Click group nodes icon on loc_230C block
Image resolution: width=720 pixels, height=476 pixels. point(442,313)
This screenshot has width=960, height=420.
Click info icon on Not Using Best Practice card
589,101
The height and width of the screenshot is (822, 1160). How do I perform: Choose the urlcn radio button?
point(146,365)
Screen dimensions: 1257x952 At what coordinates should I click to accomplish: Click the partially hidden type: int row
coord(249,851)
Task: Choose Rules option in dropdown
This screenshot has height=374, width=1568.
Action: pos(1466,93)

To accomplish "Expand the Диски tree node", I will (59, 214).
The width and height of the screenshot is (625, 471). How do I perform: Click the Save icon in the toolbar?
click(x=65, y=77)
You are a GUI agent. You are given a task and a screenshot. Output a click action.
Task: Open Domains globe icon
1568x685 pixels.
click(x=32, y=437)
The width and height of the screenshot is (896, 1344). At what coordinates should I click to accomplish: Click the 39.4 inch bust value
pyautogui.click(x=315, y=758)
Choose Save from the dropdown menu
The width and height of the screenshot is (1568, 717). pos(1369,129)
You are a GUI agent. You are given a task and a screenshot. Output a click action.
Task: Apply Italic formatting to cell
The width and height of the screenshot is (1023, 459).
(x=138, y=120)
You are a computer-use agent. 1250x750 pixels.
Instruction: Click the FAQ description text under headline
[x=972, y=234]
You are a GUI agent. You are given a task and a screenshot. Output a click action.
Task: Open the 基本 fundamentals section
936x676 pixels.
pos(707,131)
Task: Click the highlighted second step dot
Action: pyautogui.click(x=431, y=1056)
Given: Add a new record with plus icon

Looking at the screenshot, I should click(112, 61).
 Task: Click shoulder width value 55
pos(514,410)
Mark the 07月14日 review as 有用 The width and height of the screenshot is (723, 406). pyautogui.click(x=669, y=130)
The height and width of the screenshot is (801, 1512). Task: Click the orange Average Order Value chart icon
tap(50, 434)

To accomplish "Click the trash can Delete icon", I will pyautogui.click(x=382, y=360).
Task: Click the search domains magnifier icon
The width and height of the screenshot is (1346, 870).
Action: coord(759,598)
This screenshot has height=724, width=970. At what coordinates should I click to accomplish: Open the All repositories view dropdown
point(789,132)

• **What to work on**
Lines of the listing above that hold the string "will" should each be copied.

• **Exercise answer**
To accomplish "Expand the Диски tree node", I will (59, 214).
To accomplish "Click the trash can Delete icon", I will pyautogui.click(x=382, y=360).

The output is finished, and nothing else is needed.